The biomechanical state of the effector affects motor control and provides measures of single trial inhibition in a stop signal task

Abstract

AbstractThe Stop Signal Task (SST) has been the benchmark for studying the behavioral and physiological basis of movement generation and inhibition. In our study, we extended the scope beyond physiological findings related to muscle activity, focusing our analysis on the initial biomechanical state of the effector.
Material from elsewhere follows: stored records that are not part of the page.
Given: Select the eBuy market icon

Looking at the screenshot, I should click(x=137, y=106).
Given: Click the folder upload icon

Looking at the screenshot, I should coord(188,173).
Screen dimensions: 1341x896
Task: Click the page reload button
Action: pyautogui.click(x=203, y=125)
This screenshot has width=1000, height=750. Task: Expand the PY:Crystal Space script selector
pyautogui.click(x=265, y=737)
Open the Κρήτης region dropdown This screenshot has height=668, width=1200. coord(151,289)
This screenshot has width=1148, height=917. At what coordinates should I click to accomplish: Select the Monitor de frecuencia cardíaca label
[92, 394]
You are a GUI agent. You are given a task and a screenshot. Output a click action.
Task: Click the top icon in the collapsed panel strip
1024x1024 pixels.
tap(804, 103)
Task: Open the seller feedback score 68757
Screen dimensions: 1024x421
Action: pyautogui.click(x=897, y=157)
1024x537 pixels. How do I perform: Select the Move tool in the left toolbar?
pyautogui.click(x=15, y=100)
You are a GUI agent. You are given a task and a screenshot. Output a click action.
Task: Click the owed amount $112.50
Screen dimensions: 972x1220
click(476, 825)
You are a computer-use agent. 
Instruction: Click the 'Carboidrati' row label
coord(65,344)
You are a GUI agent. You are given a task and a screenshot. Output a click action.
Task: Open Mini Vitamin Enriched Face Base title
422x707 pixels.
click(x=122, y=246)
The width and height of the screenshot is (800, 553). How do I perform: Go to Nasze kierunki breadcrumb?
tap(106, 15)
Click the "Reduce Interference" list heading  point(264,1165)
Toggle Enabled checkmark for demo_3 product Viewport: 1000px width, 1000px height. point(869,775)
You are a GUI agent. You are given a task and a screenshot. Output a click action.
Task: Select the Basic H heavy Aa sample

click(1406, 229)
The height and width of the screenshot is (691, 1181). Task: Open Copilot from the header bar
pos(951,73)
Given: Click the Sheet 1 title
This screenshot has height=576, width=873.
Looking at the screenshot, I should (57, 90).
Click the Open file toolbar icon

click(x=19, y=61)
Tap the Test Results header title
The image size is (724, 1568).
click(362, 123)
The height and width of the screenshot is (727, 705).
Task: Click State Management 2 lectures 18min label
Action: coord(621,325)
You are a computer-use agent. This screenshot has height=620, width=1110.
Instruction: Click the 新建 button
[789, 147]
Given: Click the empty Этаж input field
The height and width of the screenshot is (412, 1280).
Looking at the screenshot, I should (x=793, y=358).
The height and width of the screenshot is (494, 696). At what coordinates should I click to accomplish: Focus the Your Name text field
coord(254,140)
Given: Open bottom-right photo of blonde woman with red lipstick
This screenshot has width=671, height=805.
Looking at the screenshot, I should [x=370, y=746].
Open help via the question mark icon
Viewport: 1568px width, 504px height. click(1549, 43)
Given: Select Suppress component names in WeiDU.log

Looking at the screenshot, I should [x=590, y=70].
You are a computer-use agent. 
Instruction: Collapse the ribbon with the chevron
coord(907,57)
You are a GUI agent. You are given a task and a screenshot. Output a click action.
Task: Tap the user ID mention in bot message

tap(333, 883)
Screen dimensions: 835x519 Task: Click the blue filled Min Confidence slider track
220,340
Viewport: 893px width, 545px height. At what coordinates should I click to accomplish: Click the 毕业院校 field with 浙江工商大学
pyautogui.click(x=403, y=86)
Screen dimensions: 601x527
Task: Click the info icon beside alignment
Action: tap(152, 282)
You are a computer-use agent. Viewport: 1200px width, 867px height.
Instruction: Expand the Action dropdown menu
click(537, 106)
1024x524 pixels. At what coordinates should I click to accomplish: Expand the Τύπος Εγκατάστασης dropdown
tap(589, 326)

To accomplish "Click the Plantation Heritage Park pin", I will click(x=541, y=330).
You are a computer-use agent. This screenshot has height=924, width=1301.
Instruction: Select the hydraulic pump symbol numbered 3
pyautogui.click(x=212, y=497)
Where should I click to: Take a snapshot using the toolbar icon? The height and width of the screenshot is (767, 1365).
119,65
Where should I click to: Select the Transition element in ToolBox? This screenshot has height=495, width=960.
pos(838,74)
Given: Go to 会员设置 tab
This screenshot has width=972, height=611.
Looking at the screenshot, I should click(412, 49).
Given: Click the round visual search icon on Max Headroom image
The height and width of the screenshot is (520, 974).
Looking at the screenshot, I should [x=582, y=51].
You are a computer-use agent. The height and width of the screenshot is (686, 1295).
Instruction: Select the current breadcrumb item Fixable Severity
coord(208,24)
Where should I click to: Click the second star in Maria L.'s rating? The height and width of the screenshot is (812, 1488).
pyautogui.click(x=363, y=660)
By incorporating a force sensitive resistor (FSR), we continuously monitored the force applied by the effector (here the index finger) during a button release version of the SST. This modified task design allowed us to examine both the baseline force before the relevant Go signal was presented and during the covert state of movement preparation. Notably, variations in force over time in response to the Go signal revealed differences across trials where movement was either generated or successfully inhibited, depending on the amount of force during the baseline period. Specifically, higher baseline force was associated with a delayed movement generation, which, simultaneously slowed down the force release, facilitating successful inhibition when requested. Our results highlight the influence of biomechanical variables in movement control, which should be accounted by the models developed for investigating the physiology of this ability.Significant statementMovement involves changing the position of anatomical effectors, such as a finger, and the initial condition of an effector, including its resting biomechanical state, can impact both movement generation and inhibition. The Stop-Signal task, widely employed to study motor control variables, has focused on neural conditions preceding movement initiation but has often overlooked biomechanical factors. We studied these variables by measuring the force applied to a mouse button before movement onset during a button release task. The results indicate that higher initial force on the button delays movement generation and slows force release, thereby aiding successful movement inhibition. This research bridges behavioral models of action stopping with the biomechanics of movement, emphasizing the importance of the effector’s initial state.